Thanks. I will let it run a bit more and see what happens. It's this task:
http://lhcathomeclassic.cern.ch/sixtrack/result.php?resultid=5623859

It has the misfortune of running on my slowest machine, an Atom-powered netbook. I see 2 other people completed the WU for that task already, so I don't know if I will get any credit at all. Bummer if I don't, but fortunately that is not my motivation.

Looking just now the task has run for almost 142 hours, reports that is has another 114 hours to go, and has only 18 hours until the deadline.

Previously I aborted several tasks that had extremely long running times, but then I noticed that after a very slow start they tended to accellerate and complete in a decent time anyway. Which is why I let this one run on too, in the hope it would have the same pattern. Unfortunately, it is accellerating, but only very, very slowly.

Let's see what happens. If I'm better off aborting the task and starting on something else let me know. I don't like wasting CPU time, even if it's a slow CPU.
ID: 24613 · Report as offensive     Reply Quote
Profile CoM

Send message
Joined: 29 Sep 04
Posts: 42
Credit: 11,505,632
RAC: 0
Message 24619 - Posted: 16 Aug 2012, 17:00:14 UTC

I also had such a monster:
http://lhcathomeclassic.cern.ch/sixtrack/workunit.php?wuid=2515279

Spending 110 hours (more ) on it and only getting 190.57 Credits.
Thats not fair ;(
ID: 24619 · Report as offensive     Reply Quote
Profile Gary Roberts

Send message
Joined: 22 Jul 05
Posts: 72
Credit: 3,962,626
RAC: 0
Message 24623 - Posted: 17 Aug 2012, 0:21:22 UTC - in response to Message 24613.  

.... If I'm better off aborting the task and starting on something else let me know. I don't like wasting CPU time, even if it's a slow CPU.

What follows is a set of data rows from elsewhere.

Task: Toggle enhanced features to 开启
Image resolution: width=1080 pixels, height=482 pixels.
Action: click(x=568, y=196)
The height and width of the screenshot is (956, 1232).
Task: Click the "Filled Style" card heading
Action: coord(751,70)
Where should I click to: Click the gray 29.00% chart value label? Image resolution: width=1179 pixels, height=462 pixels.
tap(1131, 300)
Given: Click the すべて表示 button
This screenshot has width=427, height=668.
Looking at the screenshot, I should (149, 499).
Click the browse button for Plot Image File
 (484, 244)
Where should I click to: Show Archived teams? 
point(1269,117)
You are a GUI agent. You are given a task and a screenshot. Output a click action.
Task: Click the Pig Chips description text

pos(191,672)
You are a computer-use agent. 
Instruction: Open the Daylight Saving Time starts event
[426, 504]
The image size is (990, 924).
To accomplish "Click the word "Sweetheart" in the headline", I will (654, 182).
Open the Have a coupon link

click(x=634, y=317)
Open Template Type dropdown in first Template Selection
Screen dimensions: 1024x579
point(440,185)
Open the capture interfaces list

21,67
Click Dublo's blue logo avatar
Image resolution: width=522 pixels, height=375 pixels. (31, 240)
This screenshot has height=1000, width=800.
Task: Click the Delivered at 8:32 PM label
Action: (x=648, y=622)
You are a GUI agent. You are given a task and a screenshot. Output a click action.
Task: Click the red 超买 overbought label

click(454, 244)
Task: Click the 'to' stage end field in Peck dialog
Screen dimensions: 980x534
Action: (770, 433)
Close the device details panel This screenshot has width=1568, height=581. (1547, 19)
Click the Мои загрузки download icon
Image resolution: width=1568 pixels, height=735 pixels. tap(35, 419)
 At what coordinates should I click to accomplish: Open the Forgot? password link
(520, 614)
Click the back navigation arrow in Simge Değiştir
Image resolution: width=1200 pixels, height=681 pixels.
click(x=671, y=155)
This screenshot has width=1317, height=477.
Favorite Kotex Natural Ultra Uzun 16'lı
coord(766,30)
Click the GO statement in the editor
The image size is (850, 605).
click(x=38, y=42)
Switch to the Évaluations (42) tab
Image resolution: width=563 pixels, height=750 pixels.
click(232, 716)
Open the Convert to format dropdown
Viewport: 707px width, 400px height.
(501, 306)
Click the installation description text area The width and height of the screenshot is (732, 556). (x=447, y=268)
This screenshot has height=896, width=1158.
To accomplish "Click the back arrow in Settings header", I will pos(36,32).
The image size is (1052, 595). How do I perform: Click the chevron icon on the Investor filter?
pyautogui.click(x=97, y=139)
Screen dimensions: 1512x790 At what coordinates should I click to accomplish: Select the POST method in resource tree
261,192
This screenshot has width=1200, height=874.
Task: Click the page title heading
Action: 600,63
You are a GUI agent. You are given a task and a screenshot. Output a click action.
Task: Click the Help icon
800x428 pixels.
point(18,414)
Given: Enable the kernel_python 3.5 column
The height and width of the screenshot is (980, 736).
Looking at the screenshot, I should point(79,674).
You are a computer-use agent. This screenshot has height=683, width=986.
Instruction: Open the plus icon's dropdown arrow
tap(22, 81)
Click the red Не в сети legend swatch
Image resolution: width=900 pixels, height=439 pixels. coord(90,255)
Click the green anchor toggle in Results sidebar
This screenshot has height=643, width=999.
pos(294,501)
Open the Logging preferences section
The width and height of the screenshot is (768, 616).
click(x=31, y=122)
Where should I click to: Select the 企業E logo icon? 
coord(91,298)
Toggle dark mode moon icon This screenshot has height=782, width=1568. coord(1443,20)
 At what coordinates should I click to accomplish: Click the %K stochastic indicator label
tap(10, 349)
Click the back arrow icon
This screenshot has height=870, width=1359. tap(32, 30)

Because there are already two validated tasks for that workunit, the quorum is already complete and you should immediately abort your now unnecessary copy.

If it could be completed before deadline, it could also receive credit. Once the deadline passes, you will not receive credit so (from what you say) you should abort it immediately and stop wasting time.

Cheers,
Gary.
ID: 24623 · Report as offensive     Reply Quote
Profile Gary Roberts

Send message
Joined: 22 Jul 05
Posts: 72
Credit: 3,962,626
RAC: 0
Message 24626 - Posted: 17 Aug 2012, 1:42:18 UTC - in response to Message 24619.  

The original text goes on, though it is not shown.